This engraving of a beam engine is from a collection of engineering drawings of the Bryan Donkin Company Ltd and has a scale of 3/4 inch to 1 foot. The appearance of the engine is similar to that of Samuel Halls' patent Improvements on Steam Engines, 1834.
Notes on the drawing give the name "Baxter" and address "3 Charter House Square". The 1843 Kelly's Directory of London gives this as the address of George Baxter, "engraver, inventor and patentee of printing in oil colours". The document also bears a handwritten note "From Middleton".

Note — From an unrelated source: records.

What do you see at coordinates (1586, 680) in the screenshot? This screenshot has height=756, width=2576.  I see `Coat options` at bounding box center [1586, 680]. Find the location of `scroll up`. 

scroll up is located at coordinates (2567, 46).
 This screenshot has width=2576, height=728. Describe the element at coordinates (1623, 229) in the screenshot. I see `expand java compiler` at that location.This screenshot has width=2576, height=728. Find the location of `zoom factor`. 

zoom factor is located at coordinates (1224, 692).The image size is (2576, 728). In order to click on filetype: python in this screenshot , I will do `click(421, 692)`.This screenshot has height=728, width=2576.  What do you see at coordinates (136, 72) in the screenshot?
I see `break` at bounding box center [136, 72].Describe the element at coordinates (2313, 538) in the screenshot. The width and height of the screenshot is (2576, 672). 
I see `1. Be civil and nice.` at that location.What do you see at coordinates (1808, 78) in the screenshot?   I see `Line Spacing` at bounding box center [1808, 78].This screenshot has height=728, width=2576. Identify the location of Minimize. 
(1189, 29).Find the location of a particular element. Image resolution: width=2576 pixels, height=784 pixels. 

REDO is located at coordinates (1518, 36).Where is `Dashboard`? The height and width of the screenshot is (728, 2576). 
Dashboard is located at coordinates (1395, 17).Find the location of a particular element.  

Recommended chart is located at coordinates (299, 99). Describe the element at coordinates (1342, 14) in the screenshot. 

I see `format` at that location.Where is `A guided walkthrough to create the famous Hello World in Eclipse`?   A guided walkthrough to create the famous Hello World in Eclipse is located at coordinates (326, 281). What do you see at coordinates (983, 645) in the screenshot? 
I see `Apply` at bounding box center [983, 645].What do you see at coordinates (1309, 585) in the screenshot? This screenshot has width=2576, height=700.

Bryan Donkin (1768-1855) was an engineer and inventor, and in 1803 established engineering works, at first principally for paper-making machinery, in Bermondsey in London. Fourdrinier Bros. were the original financiers of this enterprise. Bryan Donkin continued to refine and improve techniques. In 1819 he invented a revolution counter to record numbers of items produced. To improve security in printing banknotes etc., he developed the Donkin Pantograph Machine and the Rose Engine. Elected Fellow of the Royal Society in 1836, Bryan Donkin died in 1855 but his firm was then managed by one of his sons. In 1902, the firm merged with Clench & Co. Ltd of Chesterfield, and relocated from Bermondsey to Chesterfield in Derbyshire.